* _REQUIRED ACTION_
Below are some records. Set down exactly the line holding "The width and" and every later line through the end, omitting the pictures.

(Saved entries)
--- START ---
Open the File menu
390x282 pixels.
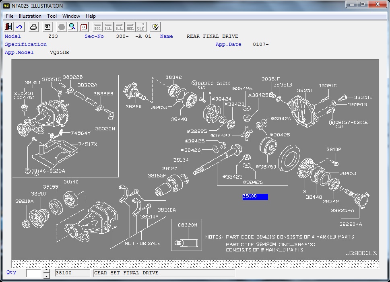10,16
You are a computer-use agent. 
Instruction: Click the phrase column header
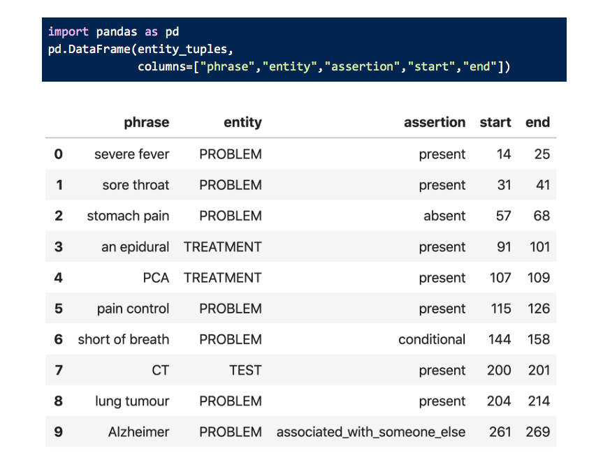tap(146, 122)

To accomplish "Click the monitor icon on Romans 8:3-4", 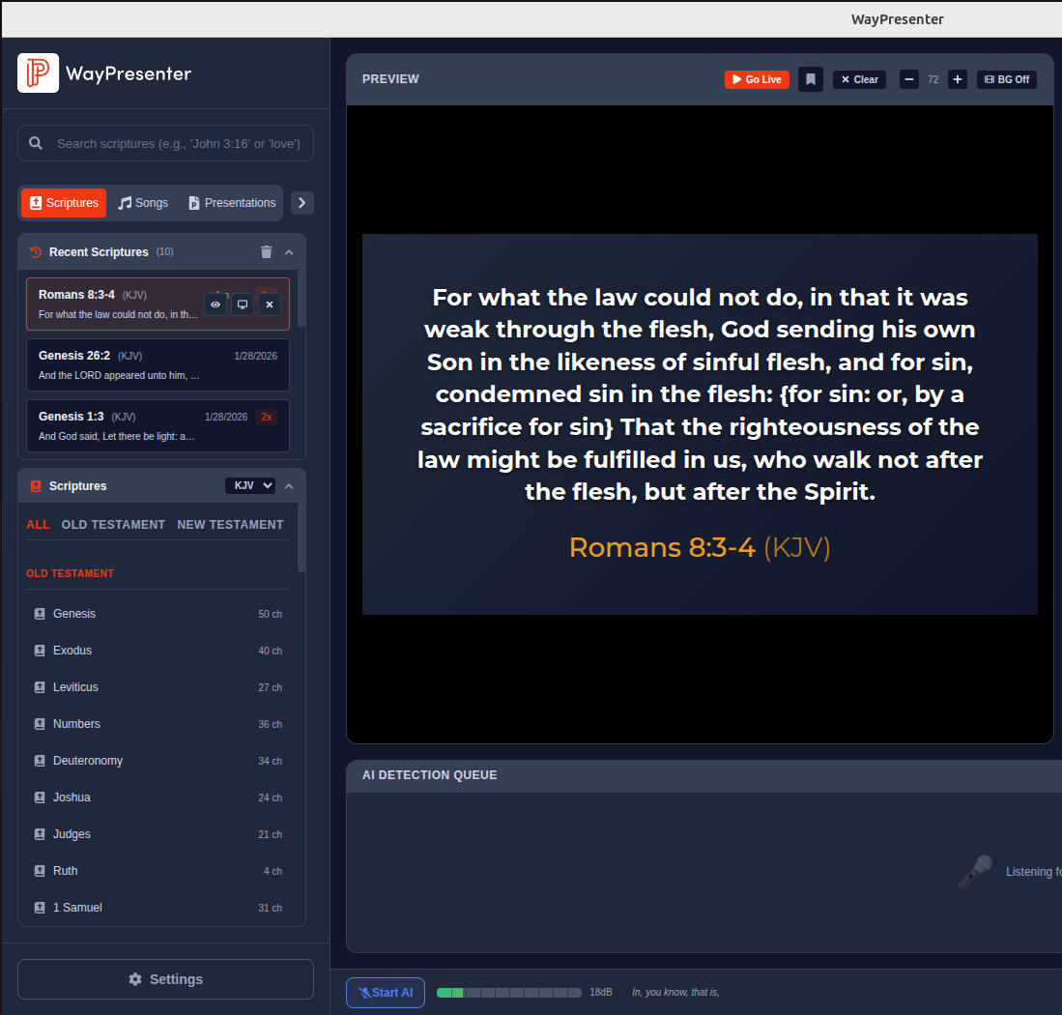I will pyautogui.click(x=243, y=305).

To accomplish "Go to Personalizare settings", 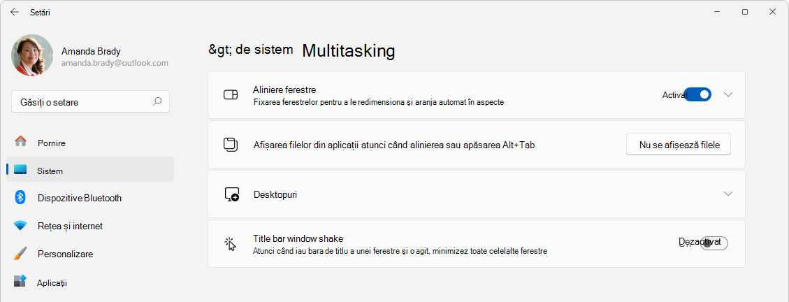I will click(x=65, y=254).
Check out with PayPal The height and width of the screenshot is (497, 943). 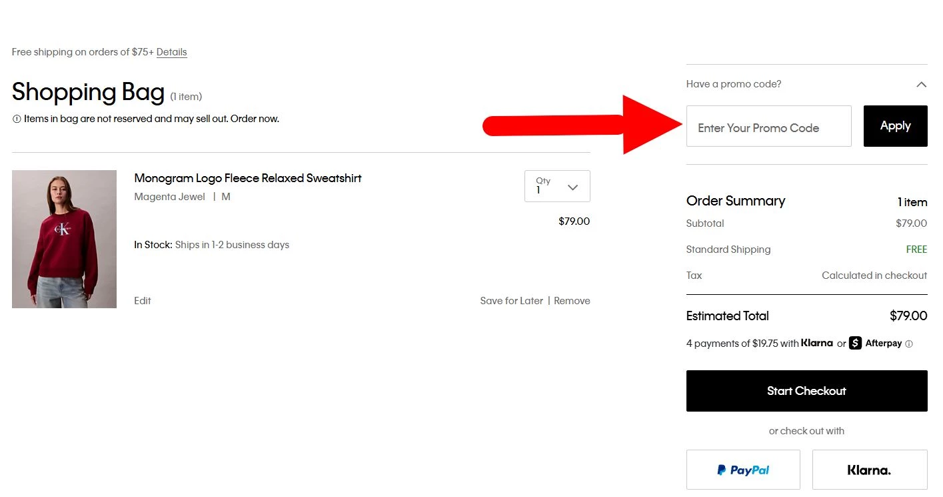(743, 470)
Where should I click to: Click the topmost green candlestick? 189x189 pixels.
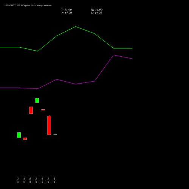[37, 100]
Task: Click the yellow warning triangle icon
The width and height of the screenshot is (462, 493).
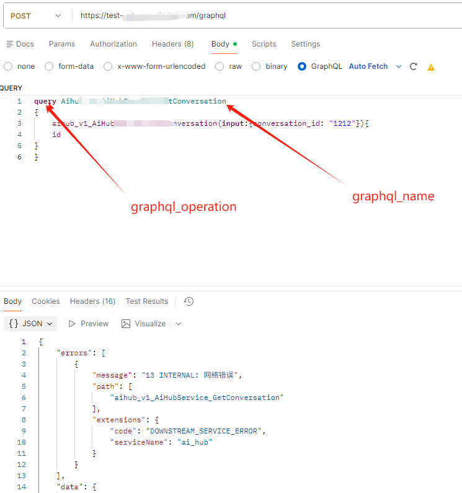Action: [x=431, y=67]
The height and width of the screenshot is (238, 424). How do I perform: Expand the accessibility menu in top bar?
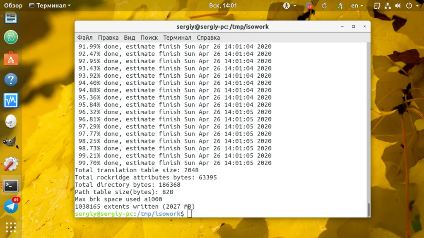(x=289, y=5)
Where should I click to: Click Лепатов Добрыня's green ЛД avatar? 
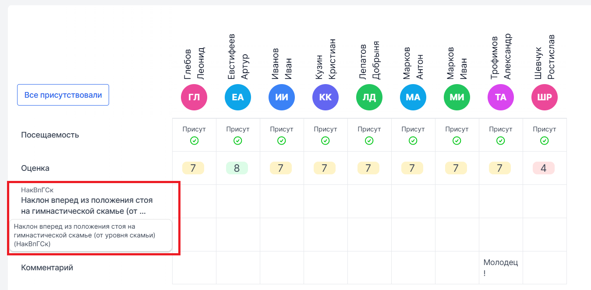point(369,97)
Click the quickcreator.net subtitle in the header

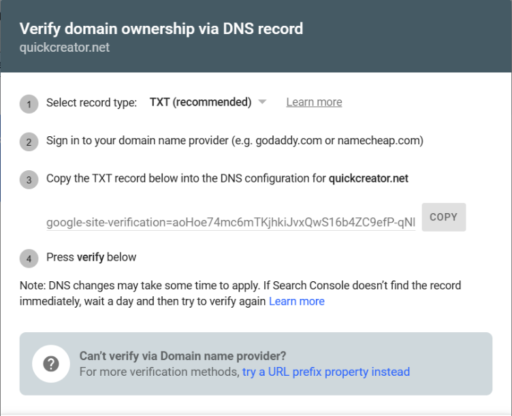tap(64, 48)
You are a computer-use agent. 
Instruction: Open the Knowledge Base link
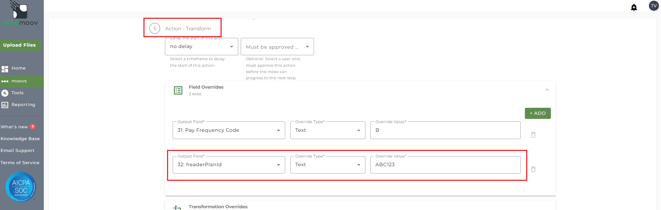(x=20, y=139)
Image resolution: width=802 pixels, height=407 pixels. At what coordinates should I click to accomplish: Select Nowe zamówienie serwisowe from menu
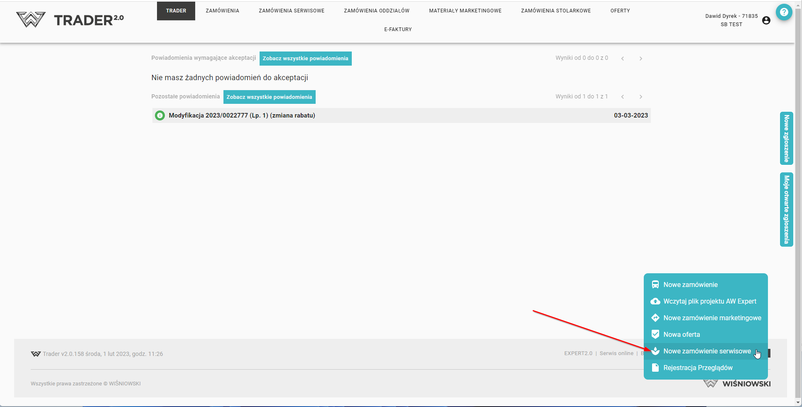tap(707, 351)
--- END ---
* _RESPONSE FOR THIS EXERCISE_
The width and height of the screenshot is (462, 493).
Action: [x=431, y=67]
The height and width of the screenshot is (238, 424). How do I perform: Expand the accessibility menu in top bar?
(x=289, y=5)
Where should I click to: Click Лепатов Добрыня's green ЛД avatar? 
point(369,97)
Click the quickcreator.net subtitle in the header

tap(64, 48)
You are a computer-use agent. 
Instruction: Open the Knowledge Base link
(x=20, y=139)
Image resolution: width=802 pixels, height=407 pixels. At what coordinates should I click to accomplish: Select Nowe zamówienie serwisowe from menu
tap(707, 351)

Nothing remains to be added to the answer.